Thus it is possible to transmit arbitrary (classical) data with exponentially decreasing probability that we do not detect an eavesdropper. Alice and Bob can communicate with each other knowing that there is provably pretty much no chance that anyone else knows what they said to each other.

As stated, this isn't possible with encryption enabled by quantum key exchange, either, nor is it an intended goal of the procedure. Quantum key exchange empowers integrity in the cryptographic key exchange process, but it doesn't intrinsically do anything to empower confidentiality (encryption) or authentication. If you successfully share a key with another party using a channel established via quantum entanglement, you will be (theoretically) capable of discerning with certainty whether or not there has been an attempt to record the key "outside" the channel.

The quantum innovation ceases once the key has been successfully shared. The ciphertexts encrypted with a key shared via quantum key exchange are just like ciphertexts encrypted with a key shared via traditional key exchange. They will not "break" if observed by an unauthorized party; in fact, there is no way to endow a ciphertext with that property.
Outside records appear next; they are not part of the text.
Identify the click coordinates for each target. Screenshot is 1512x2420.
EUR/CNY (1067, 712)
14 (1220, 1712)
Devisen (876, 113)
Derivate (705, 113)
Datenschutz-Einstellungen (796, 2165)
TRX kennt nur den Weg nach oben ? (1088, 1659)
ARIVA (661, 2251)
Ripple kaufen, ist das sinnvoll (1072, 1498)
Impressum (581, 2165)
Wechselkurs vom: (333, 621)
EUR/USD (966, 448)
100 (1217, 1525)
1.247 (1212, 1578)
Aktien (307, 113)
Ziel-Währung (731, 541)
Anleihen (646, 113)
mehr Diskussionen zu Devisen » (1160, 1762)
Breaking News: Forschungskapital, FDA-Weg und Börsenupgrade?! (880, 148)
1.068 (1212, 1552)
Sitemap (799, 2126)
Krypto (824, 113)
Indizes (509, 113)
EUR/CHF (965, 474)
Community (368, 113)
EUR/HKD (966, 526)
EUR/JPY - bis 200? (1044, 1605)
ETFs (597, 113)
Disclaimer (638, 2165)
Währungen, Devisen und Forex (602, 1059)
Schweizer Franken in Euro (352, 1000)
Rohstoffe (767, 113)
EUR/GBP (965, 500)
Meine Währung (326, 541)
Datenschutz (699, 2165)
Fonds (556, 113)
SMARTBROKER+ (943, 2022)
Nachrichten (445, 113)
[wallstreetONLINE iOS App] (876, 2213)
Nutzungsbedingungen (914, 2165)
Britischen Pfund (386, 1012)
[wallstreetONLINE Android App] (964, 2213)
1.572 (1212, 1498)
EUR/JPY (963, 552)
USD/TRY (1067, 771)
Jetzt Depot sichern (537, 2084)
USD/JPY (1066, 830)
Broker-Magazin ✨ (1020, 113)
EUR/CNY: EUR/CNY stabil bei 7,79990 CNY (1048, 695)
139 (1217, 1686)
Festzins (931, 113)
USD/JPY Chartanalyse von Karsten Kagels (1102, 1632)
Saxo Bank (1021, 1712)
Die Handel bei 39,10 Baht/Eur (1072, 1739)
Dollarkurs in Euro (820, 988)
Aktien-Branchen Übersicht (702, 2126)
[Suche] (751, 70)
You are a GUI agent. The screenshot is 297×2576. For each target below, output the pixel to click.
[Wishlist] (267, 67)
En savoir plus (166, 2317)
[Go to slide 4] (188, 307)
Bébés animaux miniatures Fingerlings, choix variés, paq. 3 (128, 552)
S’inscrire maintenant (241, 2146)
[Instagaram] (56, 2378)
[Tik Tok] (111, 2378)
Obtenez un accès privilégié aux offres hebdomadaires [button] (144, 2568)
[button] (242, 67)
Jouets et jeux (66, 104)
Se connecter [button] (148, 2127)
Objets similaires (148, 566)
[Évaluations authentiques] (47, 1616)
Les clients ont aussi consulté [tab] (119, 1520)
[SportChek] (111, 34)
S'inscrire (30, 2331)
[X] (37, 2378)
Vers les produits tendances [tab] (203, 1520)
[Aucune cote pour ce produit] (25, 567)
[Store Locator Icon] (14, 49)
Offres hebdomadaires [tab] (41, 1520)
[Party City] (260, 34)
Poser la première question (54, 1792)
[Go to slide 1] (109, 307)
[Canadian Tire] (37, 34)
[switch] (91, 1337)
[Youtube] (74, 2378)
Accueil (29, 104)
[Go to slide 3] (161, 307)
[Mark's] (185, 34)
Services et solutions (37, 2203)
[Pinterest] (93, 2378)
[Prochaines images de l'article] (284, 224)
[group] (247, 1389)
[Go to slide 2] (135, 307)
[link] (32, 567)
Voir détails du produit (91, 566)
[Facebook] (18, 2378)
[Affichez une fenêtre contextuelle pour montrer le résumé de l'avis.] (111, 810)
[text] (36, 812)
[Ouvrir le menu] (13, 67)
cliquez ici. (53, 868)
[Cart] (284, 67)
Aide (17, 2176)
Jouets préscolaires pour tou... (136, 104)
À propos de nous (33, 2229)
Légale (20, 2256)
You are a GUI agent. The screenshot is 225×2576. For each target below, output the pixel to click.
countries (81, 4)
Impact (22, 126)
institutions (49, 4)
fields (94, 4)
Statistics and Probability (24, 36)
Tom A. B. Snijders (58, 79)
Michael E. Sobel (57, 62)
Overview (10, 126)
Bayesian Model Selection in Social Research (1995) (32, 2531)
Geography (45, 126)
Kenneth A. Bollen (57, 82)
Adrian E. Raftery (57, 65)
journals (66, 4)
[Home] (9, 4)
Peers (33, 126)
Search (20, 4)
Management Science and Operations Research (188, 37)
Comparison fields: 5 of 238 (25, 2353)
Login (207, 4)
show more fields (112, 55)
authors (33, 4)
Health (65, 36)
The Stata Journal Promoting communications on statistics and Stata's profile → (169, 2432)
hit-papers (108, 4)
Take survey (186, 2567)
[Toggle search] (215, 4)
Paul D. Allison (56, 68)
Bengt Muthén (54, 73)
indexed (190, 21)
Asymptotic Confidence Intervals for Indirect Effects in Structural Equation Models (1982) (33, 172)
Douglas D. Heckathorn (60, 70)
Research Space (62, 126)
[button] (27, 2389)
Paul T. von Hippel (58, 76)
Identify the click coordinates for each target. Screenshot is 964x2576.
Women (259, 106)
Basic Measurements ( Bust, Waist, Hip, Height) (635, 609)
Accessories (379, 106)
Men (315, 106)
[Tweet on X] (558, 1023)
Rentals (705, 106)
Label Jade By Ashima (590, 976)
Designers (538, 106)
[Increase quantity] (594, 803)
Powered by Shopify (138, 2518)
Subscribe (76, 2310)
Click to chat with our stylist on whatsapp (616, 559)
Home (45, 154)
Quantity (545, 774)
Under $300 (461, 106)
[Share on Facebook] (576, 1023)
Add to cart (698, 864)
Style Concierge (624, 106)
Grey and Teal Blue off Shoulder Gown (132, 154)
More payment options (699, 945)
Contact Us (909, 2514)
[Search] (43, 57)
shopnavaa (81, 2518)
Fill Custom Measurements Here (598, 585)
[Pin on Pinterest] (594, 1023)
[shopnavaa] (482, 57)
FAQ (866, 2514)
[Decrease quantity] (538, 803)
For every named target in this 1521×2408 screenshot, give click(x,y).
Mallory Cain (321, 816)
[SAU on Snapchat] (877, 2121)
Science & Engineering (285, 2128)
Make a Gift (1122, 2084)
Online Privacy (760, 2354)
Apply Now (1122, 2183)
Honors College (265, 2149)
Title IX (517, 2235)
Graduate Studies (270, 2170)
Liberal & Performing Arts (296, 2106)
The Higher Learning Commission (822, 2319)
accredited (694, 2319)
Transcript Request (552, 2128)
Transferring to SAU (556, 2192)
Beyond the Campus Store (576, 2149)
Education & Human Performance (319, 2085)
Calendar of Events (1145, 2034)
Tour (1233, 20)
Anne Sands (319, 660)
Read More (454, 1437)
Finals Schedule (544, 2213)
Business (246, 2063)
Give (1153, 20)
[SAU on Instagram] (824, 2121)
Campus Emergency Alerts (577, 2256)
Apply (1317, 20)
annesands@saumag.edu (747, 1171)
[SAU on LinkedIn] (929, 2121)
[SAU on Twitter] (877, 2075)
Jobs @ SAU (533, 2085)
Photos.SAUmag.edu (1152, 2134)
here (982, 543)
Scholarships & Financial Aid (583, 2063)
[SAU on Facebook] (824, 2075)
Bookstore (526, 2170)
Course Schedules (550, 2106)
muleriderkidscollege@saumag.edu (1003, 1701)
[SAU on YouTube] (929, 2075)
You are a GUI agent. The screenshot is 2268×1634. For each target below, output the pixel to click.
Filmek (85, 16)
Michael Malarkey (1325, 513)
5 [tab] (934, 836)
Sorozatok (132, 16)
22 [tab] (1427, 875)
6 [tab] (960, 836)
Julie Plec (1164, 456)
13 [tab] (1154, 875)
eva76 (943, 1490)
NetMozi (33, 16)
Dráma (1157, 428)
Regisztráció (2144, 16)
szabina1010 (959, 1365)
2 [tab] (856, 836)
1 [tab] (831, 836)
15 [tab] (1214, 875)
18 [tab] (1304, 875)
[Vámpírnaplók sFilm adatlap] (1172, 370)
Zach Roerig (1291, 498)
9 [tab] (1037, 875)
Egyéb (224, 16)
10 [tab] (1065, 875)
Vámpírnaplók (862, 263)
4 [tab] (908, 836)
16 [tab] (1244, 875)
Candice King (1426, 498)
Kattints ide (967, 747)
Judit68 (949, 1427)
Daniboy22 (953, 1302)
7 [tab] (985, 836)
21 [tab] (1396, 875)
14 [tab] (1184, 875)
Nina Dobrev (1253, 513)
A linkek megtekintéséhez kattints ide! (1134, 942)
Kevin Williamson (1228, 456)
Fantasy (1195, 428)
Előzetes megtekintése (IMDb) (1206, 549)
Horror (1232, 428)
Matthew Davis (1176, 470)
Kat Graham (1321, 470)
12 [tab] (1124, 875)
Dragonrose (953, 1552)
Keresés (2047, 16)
Either a party has the correct key or the don't, but the ciphertext will not "self-destruct" or cease to become usable if the incorrect key is used.

I feel this is an important nit to pick because even if you understand this, others reading your comment might not. Conceptually speaking, assurance of secure channel integrity is very different from assurance of confidentiality. It would be more accurate to say that in a quantum channel, you could exchange information in such a way that it cannot feasibly be read or tampered with; however, if the ciphertext were extracted from that channel, it would not be meaningfully different from a ciphertext extracted from TLS.

Now with how complicated and costly creation of the entangled particles will be, I'm assuming that usage like this will be very very rare, but it's still possible.

Sure, I'm not saying you can't achieve information theoretic security. My point here is that discussion of quantum key exchange should use precision in terminology - integrity and confidentiality are meaningfully different. If the ciphertext from a quantum channel is extracted (in whatever way), it is not more secure than a ciphertext in which the keys were shared in person and promptly destroyed via Cold War-era means. You won't be aware of an adversary trying to break the encryption once they have it in their possession, and the ciphertext won't "break" if plied with an incorrect key (though it would be secure for other reasons). Rather, you'd know if the key exchange process is being broken, or if information was not transmitted correctly.

Edit: This kind of observation would already require physical access to the communications medium (e.g. a fiber optic cable). So if you could DoS a quantum encrypted channel by measuring it, you could equally well DoS a classical channel by just cutting the fiber.

The comment just above mine, which does a better job than me of explaining the degree of access required.

Besides which, it’s not as though you can only use this. You try your quantum channel first, and if it’s down you know you’re under attack, and act accordingly with your Classical backups.

Replacing that with a system where your adversary can't see your message, and neither can your correspondent, is a downgrade, not an upgrade.